Docker Swarm remains a practical option for container orchestration when the requirements are focused on simplicity and fast setup rather than the extensive feature set of Kubernetes. While it does not receive the same pace of innovation as Kubernetes, it is still maintained within Docker and can deliver stable clustering capabilities with far less operational overhead. For teams that need to run containerized applications reliably but do not want to invest in the complexity of Kubernetes, Swarm offers a lean alternative that integrates directly with Docker tooling. It is well suited for small to medium environments, proof-of-concept deployments, or cases where ease of management and rapid onboarding are more important than advanced orchestration functions.
For customers who value a lightweight platform with minimal operational complexity, Swarm serves as a pragmatic foundation that allows Dokploy to deliver self-service application hosting on Open Telekom Cloud.
Prerequisites
- Virtual Private Cloud (VPC): A dedicated network environment hosting all components, with appropriate subnets for managers, workers, and the bastion host, RDS and DCS instances.
- Elastic Load Balancer (ELB): One load balancer configured to terminate TLS and forward HTTP traffic to the Swarm managers.
- NAT Gateway (NATGW): For secure outbound internet access from ECS instances without assigning them direct public IPs.
- Elastic IPs (EIP) x2: A public IP address associated with the ELB to make the platform accessible from the internet, and a public IP address associated with the NATGW.
- Bastion Host (ECS): A hardened ECS instance accessed via DNAT from the NATGW, for administrative SSH access to Swarm nodes.
- Elastic Cloud Servers (ECS) x6: At least three servers for Docker Swarm manager nodes. Additional three worker nodes can be provisioned depending on workload needs.
- Domain Name System (DNS): Public DNS records pointing customer domains (e.g. *.apps.example.com) and the Dokploy console to the ELB’s public IP.
- Relational Database Service (RDS): A highly available Postgres database via RDS. Moving Dokploy’s control-plane database to RDS removes the single point of failure and allows you to scale Dokploy beyond one replica without risking metadata loss.

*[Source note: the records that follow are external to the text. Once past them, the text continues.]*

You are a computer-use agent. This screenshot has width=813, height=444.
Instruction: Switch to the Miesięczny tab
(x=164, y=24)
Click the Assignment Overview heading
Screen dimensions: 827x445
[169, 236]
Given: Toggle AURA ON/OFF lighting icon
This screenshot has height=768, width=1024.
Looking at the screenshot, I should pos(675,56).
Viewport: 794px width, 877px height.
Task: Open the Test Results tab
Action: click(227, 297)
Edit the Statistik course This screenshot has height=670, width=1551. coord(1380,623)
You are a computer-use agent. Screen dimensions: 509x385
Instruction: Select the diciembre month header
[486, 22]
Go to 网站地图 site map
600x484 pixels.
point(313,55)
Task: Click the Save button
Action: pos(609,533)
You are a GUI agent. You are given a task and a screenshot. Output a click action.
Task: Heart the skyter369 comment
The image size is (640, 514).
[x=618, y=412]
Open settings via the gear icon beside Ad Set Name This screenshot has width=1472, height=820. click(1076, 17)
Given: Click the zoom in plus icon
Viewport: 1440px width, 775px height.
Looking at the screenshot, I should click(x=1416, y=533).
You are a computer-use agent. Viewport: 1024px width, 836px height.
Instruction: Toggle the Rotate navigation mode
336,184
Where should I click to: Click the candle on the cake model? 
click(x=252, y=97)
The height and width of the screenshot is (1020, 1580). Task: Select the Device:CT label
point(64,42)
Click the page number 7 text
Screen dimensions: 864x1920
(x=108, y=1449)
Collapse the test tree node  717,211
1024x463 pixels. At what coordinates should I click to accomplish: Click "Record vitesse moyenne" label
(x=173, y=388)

- Distributed Cache Service (DCS): A highly available Redis instance via DCS. Externalizing queues, cache, and session state to DCS ensures deployments and rolling updates don’t interrupt control-plane tasks and that a node failure doesn’t impact Dokploy’s runtime coordination.
Architecture
Benefits
By running a self-service application hosting platform like Dokploy on Open Telekom Cloud, clients gain faster deployment cycles, full control over their environments, and the flexibility to adapt the platform to their own needs. It enables teams to provision and scale applications independently while meeting compliance and data residency requirements. Costs can be optimized by avoiding vendor lock-in and consolidating workloads on shared cloud infrastructure. At the same time, a standardized self-service interface improves consistency, reduces errors, and ensures reliable operations, all built on an open-source foundation that can be extended and integrated with existing pipelines.